The Apollo Dashboard (my local personal-OS cockpit — a Python server running at localhost that rolls up my tasks, calendar, and email) has an email triage panel.
I wired Claude Haiku (Anthropic's fastest model) into it via the Anthropic Agent SDK on a subscription. It runs hourly, drops results into a state/email.json file, and the dashboard reads it cold at page load.
My first instinct for the default behavior was fail-OPEN: when the model isn't sure, surface the email. Don't miss something important.
That was WRONG.
The Problem With Open
A "needs my reply" view that cries wolf trains you to treat it exactly like your inbox — skeptically, manually, every item.
That's not triage. That's inbox with extra steps and extra latency.
The whole value of an attention gate is trust at a glance. The moment you can't trust the list, you've lost it.
What I Tried First (Spoiler: Bigger Wasn't Better)
My gut said: use a smarter model. More reasoning power = fewer wrong calls.

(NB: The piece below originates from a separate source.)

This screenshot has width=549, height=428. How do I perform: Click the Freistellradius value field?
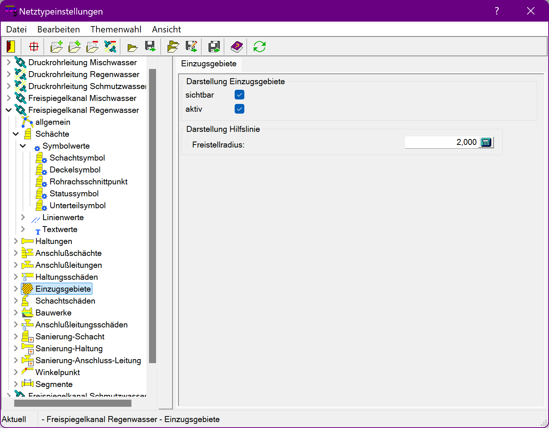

The benchmark humbled me fast.
Eager flagship models over-surface. They flag everything that might matter. Recall goes to 1.0 and stays there. Precision tanks.
(I'll be honest — my gold set was 20 emails, too noisy to crown a winner statistically. Haiku's precision score swung across identical runs. But the principle survived every round: restraint wins, horsepower doesn't.)
The Fix
The commit message says it:
fix: fail-closed email triage default (precision "needs my reply" view)
If the model is uncertain → don't surface it. Full stop.
I also replaced the blunt needs_attention boolean with a proper 3-bucket system:
- action — needs my reply or a task
- fyi — keep-in-the-loop, no action required
- noise — dropped entirely
Uncertain emails fall to fyi or noise, never into my action view. The Email page became a precision filter. The new /attention area handles fyi — source-agnostic by design, ready for Slack and Notion when those plug in.
Behavioral verification, because that's the only kind that matters:
- Client email: "approve the terms?" → action ✓
- Engineer: "FYI deployed, no action needed" → fyi ✓
- Stripe receipt + Notion digest → noise, dropped ✓
And the learning loop made it sharper without touching a single prompt. I 👎'd a newsletter sender — their routine sends got demoted on the next triage pass. Their "payment failed, suspends today" sibling broke through anyway because the content screamed action. I 👍'd a client — they surfaced reliably every time.
The model got smarter from behavior, not from me writing better prompts.
Why This Matters
There's a difference between an AI that tries to be comprehensive and one that tries to be right.
Comprehensive AI shows you everything it's unsure about. Precise AI stays quiet until it's confident.
For a view I'm supposed to trust at a glance — without thinking, without scanning — quiet confidence wins every time.
The lesson I'm carrying into every triage-style build from here: design for the failure mode that destroys trust, not the one that misses things. A missed email is recoverable. A list I've stopped believing in is not.